» EXERCISE PROMPT:
Nothing past the line containing "残価設定クレジットかんたん解説 (250, 1988)" belongs in the output. Copy exactly every line of the data below from the first up to and including it.

[Collection entries]
---
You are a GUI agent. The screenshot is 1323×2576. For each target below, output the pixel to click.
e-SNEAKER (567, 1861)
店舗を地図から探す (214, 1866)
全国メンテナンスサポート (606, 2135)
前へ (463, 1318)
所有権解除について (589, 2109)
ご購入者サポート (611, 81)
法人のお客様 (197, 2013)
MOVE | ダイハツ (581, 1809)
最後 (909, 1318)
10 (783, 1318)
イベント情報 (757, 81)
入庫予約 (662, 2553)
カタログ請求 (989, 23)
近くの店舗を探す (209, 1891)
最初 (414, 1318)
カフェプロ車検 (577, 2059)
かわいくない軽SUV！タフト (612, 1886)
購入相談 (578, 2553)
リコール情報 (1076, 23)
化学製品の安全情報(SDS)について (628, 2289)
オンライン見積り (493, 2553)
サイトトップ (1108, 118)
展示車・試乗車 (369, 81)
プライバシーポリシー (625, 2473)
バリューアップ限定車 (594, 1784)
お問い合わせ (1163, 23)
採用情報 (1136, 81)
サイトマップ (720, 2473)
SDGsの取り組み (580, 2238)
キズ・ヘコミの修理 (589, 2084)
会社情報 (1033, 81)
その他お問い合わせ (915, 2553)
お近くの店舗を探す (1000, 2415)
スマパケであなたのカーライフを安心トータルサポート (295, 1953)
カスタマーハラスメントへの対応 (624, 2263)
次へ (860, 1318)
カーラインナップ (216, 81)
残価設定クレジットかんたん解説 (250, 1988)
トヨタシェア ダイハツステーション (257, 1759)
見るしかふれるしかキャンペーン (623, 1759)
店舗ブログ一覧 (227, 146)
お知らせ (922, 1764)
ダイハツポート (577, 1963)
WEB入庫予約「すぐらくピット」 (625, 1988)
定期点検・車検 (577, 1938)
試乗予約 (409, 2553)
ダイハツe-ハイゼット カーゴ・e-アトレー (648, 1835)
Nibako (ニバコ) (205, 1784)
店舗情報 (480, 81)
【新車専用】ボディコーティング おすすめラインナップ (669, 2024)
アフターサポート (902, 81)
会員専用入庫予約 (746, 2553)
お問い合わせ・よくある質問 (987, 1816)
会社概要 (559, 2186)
---
» RESULT OF THIS EXERCISE:
You are a GUI agent. The screenshot is 1323×2576. For each target below, output the pixel to click.
e-SNEAKER (567, 1861)
店舗を地図から探す (214, 1866)
全国メンテナンスサポート (606, 2135)
前へ (463, 1318)
所有権解除について (589, 2109)
ご購入者サポート (611, 81)
法人のお客様 (197, 2013)
MOVE | ダイハツ (581, 1809)
最後 (909, 1318)
10 (783, 1318)
イベント情報 (757, 81)
入庫予約 (662, 2553)
カタログ請求 (989, 23)
近くの店舗を探す (209, 1891)
最初 (414, 1318)
カフェプロ車検 (577, 2059)
かわいくない軽SUV！タフト (612, 1886)
購入相談 (578, 2553)
リコール情報 (1076, 23)
化学製品の安全情報(SDS)について (628, 2289)
オンライン見積り (493, 2553)
サイトトップ (1108, 118)
展示車・試乗車 (369, 81)
プライバシーポリシー (625, 2473)
バリューアップ限定車 (594, 1784)
お問い合わせ (1163, 23)
採用情報 (1136, 81)
サイトマップ (720, 2473)
SDGsの取り組み (580, 2238)
キズ・ヘコミの修理 (589, 2084)
会社情報 (1033, 81)
その他お問い合わせ (915, 2553)
お近くの店舗を探す (1000, 2415)
スマパケであなたのカーライフを安心トータルサポート (295, 1953)
カスタマーハラスメントへの対応 (624, 2263)
次へ (860, 1318)
カーラインナップ (216, 81)
残価設定クレジットかんたん解説 (250, 1988)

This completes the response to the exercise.